* [Task directions]
Scan the entries for lines with the word "help", then copy those lines.

####################

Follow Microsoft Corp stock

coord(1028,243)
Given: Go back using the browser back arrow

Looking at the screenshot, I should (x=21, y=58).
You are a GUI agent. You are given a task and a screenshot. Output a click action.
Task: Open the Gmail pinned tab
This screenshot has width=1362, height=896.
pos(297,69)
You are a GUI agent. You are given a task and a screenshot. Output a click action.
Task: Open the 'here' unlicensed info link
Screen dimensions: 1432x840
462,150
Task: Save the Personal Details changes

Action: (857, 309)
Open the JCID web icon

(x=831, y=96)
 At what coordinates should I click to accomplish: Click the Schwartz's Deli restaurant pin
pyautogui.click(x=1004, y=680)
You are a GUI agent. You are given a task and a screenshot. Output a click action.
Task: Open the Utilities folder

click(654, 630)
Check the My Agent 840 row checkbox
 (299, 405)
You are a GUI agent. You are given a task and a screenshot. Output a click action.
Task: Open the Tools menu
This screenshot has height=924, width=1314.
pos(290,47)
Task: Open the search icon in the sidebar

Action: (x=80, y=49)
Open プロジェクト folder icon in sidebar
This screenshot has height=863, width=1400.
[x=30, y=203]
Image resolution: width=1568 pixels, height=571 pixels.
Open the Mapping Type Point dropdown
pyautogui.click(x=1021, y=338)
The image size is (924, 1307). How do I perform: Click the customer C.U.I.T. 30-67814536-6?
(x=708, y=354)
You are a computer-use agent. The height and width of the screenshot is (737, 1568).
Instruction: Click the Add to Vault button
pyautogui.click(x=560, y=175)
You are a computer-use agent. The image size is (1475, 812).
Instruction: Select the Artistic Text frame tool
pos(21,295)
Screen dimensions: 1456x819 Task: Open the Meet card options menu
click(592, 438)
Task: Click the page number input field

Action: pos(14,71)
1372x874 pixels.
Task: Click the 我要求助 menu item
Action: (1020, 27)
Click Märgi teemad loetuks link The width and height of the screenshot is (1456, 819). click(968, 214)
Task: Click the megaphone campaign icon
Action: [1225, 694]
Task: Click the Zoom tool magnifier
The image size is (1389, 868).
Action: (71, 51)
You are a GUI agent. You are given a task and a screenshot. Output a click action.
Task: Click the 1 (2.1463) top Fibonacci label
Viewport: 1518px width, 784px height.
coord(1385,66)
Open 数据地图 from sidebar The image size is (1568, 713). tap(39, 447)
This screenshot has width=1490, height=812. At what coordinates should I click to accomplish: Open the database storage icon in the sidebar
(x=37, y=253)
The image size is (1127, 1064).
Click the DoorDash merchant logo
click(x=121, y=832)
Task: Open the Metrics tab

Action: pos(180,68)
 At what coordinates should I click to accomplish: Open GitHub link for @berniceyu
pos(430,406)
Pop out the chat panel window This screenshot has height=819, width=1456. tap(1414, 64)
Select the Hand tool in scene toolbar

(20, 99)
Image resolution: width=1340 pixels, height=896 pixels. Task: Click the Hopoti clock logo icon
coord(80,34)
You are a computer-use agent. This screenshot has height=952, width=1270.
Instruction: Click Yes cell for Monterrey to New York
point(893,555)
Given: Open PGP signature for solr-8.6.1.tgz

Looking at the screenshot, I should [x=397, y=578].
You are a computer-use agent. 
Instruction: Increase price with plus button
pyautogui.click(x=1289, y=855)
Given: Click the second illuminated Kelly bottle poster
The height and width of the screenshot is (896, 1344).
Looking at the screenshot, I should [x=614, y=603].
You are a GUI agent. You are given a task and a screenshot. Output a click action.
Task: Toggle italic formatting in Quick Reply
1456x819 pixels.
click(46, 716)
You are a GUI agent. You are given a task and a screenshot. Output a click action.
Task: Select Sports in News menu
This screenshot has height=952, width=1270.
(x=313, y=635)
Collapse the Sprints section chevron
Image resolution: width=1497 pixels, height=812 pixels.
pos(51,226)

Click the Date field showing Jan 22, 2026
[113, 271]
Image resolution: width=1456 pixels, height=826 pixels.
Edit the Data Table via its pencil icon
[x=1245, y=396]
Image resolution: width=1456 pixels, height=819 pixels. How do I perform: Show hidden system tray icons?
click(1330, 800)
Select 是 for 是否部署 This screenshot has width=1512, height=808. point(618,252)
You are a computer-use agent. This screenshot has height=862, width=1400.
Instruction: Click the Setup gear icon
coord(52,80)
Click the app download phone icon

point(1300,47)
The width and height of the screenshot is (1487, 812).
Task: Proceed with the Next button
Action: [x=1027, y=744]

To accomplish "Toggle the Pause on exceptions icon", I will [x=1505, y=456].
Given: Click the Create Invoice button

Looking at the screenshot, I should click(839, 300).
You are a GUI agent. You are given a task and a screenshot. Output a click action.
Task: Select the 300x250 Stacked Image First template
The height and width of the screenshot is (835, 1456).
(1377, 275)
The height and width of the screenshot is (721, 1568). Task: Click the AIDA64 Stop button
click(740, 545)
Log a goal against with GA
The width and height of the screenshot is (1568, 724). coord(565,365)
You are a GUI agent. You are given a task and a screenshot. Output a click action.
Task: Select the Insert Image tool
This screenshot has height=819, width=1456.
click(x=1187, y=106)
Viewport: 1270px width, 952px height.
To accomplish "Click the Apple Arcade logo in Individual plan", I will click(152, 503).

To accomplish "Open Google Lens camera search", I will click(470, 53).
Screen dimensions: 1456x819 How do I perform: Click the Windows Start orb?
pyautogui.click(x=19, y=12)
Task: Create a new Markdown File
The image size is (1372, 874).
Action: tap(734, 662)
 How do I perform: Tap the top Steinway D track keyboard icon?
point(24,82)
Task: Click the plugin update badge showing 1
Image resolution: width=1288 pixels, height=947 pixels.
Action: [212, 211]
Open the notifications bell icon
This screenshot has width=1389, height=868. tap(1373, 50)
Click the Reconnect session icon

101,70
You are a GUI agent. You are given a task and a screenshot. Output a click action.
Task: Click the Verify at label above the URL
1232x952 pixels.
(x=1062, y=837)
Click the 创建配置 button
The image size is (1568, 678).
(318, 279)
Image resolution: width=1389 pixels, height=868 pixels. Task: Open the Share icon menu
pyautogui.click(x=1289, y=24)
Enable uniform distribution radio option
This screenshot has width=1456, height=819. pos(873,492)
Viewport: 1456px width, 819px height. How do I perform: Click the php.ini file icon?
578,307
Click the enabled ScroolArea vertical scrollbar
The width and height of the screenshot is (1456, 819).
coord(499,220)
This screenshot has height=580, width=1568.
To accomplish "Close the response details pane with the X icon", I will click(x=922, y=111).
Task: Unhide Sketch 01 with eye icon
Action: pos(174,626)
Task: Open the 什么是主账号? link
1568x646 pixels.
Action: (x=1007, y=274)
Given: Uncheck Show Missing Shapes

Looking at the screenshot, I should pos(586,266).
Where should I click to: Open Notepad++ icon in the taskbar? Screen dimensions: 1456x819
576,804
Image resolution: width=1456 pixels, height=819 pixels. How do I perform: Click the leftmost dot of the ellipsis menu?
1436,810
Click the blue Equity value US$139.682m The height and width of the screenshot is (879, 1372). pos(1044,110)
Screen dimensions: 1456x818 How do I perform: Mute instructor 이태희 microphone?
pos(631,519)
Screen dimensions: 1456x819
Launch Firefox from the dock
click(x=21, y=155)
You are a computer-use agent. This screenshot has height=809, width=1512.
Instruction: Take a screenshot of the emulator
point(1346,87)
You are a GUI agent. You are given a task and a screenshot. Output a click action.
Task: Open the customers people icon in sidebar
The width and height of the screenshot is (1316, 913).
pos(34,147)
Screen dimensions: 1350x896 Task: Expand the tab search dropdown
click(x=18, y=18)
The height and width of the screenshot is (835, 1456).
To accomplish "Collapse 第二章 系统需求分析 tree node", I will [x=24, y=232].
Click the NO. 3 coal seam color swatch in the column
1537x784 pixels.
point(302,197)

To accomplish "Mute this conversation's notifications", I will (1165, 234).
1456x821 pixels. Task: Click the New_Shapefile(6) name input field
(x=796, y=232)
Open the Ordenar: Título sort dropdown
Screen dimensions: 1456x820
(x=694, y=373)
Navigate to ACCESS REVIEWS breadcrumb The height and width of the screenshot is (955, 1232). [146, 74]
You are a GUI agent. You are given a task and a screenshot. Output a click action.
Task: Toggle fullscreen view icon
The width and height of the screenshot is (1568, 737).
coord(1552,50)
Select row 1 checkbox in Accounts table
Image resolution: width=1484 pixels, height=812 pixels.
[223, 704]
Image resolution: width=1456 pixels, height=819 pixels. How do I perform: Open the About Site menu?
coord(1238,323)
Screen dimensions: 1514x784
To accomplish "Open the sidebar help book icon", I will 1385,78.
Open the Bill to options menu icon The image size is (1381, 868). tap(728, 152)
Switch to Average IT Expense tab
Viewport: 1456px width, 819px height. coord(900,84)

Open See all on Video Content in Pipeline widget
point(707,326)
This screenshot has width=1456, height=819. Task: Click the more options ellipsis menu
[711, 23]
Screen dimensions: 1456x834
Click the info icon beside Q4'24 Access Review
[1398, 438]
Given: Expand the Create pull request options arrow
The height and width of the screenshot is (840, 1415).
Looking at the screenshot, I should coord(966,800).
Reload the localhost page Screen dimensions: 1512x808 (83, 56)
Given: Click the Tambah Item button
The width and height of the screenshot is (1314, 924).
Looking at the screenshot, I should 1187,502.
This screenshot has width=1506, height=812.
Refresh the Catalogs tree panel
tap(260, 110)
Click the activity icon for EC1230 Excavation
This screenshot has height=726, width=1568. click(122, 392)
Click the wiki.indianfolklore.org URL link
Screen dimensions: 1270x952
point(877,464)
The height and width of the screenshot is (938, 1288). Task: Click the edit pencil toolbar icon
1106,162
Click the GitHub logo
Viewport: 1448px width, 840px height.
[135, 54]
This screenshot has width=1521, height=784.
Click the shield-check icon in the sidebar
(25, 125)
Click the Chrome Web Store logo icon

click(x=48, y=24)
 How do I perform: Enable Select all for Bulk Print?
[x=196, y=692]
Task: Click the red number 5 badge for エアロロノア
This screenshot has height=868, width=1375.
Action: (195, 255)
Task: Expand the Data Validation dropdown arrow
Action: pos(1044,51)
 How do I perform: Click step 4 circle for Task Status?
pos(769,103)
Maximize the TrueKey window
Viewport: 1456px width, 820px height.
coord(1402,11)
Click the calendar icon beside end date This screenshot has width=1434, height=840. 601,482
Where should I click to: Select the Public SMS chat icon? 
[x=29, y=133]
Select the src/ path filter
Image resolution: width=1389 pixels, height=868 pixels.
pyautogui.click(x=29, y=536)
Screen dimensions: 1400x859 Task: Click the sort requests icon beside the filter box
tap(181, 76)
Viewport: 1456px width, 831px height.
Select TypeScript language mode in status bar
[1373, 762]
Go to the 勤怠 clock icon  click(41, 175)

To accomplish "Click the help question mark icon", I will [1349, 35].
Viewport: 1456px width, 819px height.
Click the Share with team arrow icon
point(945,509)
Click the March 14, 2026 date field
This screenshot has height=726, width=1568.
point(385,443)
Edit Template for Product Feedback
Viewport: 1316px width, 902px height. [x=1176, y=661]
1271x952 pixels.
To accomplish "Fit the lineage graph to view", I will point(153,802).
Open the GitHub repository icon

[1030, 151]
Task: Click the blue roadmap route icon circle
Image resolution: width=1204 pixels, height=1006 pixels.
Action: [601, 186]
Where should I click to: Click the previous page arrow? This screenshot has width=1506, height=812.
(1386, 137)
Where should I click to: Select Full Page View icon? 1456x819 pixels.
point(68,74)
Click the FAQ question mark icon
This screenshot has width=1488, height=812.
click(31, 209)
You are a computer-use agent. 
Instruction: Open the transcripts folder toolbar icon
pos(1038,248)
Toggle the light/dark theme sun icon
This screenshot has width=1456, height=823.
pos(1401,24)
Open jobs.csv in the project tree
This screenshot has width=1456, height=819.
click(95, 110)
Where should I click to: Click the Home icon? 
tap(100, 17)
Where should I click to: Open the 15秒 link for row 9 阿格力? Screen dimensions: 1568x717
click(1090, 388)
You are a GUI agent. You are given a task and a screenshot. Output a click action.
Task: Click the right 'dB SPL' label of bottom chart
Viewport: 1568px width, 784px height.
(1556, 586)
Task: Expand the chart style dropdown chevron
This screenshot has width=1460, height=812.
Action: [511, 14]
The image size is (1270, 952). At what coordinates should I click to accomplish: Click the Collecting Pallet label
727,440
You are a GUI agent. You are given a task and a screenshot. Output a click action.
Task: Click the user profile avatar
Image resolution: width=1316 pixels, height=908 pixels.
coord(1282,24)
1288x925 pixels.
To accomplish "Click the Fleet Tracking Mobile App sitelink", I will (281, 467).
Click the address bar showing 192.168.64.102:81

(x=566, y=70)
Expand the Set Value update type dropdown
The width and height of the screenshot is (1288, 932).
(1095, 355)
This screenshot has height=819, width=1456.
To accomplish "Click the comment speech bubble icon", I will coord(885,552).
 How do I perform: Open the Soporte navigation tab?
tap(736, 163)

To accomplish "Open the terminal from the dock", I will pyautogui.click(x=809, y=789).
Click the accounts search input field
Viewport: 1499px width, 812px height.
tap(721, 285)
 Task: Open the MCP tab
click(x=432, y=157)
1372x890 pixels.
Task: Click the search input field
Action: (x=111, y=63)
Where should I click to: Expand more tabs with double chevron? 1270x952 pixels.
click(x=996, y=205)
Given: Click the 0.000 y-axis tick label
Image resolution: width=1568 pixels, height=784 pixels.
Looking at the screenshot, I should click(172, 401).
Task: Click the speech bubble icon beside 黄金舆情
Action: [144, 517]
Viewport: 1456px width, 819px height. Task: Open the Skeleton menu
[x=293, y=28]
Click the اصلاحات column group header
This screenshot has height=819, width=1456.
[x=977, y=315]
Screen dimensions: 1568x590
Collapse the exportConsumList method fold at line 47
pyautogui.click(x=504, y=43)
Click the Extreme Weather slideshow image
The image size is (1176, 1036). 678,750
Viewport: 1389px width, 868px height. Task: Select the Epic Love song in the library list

####################

* [The answer]
To accomplish "Open the sidebar help book icon", I will 1385,78.
To accomplish "Click the help question mark icon", I will [1349, 35].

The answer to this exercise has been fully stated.